== WHAT YOU WILL DO ==
Could you reproduce every one of the following lines verbatim, in the same order and with nothing added or changed?

== MATERIAL PROVIDED ==
------

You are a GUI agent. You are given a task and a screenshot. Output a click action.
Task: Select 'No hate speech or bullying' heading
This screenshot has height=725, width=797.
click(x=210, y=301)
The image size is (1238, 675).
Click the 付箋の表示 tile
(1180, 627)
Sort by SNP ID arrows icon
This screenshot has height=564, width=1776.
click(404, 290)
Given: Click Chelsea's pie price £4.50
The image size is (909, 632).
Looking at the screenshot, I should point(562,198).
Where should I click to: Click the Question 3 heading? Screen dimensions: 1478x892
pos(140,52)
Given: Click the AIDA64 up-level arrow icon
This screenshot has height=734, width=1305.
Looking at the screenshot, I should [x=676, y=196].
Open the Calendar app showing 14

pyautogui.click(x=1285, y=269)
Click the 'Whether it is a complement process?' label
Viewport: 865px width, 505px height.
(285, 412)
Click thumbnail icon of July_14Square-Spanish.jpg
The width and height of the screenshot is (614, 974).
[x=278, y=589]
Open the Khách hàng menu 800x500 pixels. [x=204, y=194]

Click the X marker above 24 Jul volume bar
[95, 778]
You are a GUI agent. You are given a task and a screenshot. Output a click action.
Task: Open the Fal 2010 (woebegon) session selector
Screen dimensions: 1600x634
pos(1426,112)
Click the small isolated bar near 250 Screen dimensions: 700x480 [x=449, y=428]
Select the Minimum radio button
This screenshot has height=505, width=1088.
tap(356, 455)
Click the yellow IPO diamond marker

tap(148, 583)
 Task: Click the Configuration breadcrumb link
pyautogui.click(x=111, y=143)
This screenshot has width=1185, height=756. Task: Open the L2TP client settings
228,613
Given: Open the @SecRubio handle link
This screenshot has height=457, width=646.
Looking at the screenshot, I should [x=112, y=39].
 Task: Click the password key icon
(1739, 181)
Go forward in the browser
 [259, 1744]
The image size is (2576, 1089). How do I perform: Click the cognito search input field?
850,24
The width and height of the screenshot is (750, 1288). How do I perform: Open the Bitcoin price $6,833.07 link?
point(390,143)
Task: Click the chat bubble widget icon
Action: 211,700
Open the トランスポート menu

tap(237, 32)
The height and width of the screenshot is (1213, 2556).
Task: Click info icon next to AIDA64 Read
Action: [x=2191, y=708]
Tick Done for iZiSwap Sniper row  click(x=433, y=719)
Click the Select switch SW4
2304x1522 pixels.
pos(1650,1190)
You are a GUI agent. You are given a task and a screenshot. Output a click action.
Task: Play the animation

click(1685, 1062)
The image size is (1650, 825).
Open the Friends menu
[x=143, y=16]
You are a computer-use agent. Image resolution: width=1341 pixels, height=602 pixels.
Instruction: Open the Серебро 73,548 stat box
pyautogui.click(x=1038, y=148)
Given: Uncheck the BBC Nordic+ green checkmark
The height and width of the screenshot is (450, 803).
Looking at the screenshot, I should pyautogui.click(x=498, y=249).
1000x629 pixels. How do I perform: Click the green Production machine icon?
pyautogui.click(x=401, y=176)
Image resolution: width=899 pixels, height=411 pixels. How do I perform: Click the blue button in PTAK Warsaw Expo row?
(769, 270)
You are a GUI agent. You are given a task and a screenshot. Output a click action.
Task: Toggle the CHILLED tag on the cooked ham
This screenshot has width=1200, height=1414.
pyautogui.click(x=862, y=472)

------

== EXERCISE RESPONSE ==
You are a GUI agent. You are given a task and a screenshot. Output a click action.
Task: Select 'No hate speech or bullying' heading
This screenshot has height=725, width=797.
click(x=210, y=301)
The image size is (1238, 675).
Click the 付箋の表示 tile
(1180, 627)
Sort by SNP ID arrows icon
This screenshot has height=564, width=1776.
click(404, 290)
Given: Click Chelsea's pie price £4.50
The image size is (909, 632).
Looking at the screenshot, I should point(562,198).
Where should I click to: Click the Question 3 heading? Screen dimensions: 1478x892
pos(140,52)
Given: Click the AIDA64 up-level arrow icon
This screenshot has height=734, width=1305.
Looking at the screenshot, I should [x=676, y=196].
Open the Calendar app showing 14

pyautogui.click(x=1285, y=269)
Click the 'Whether it is a complement process?' label
Viewport: 865px width, 505px height.
(285, 412)
Click thumbnail icon of July_14Square-Spanish.jpg
The width and height of the screenshot is (614, 974).
[x=278, y=589]
Open the Khách hàng menu 800x500 pixels. [x=204, y=194]

Click the X marker above 24 Jul volume bar
[95, 778]
You are a GUI agent. You are given a task and a screenshot. Output a click action.
Task: Open the Fal 2010 (woebegon) session selector
Screen dimensions: 1600x634
pos(1426,112)
Click the small isolated bar near 250 Screen dimensions: 700x480 [x=449, y=428]
Select the Minimum radio button
This screenshot has height=505, width=1088.
tap(356, 455)
Click the yellow IPO diamond marker

tap(148, 583)
 Task: Click the Configuration breadcrumb link
pyautogui.click(x=111, y=143)
This screenshot has width=1185, height=756. Task: Open the L2TP client settings
228,613
Given: Open the @SecRubio handle link
This screenshot has height=457, width=646.
Looking at the screenshot, I should [x=112, y=39].
 Task: Click the password key icon
(1739, 181)
Go forward in the browser
 [259, 1744]
The image size is (2576, 1089). How do I perform: Click the cognito search input field?
850,24
The width and height of the screenshot is (750, 1288). How do I perform: Open the Bitcoin price $6,833.07 link?
point(390,143)
Task: Click the chat bubble widget icon
Action: 211,700
Open the トランスポート menu

tap(237, 32)
The height and width of the screenshot is (1213, 2556).
Task: Click info icon next to AIDA64 Read
Action: [x=2191, y=708]
Tick Done for iZiSwap Sniper row  click(x=433, y=719)
Click the Select switch SW4
2304x1522 pixels.
pos(1650,1190)
You are a GUI agent. You are given a task and a screenshot. Output a click action.
Task: Play the animation

click(1685, 1062)
The image size is (1650, 825).
Open the Friends menu
[x=143, y=16]
You are a computer-use agent. Image resolution: width=1341 pixels, height=602 pixels.
Instruction: Open the Серебро 73,548 stat box
pyautogui.click(x=1038, y=148)
Given: Uncheck the BBC Nordic+ green checkmark
The height and width of the screenshot is (450, 803).
Looking at the screenshot, I should pyautogui.click(x=498, y=249).
1000x629 pixels. How do I perform: Click the green Production machine icon?
pyautogui.click(x=401, y=176)
Image resolution: width=899 pixels, height=411 pixels. How do I perform: Click the blue button in PTAK Warsaw Expo row?
(769, 270)
You are a GUI agent. You are given a task and a screenshot. Output a click action.
Task: Toggle the CHILLED tag on the cooked ham
This screenshot has width=1200, height=1414.
pyautogui.click(x=862, y=472)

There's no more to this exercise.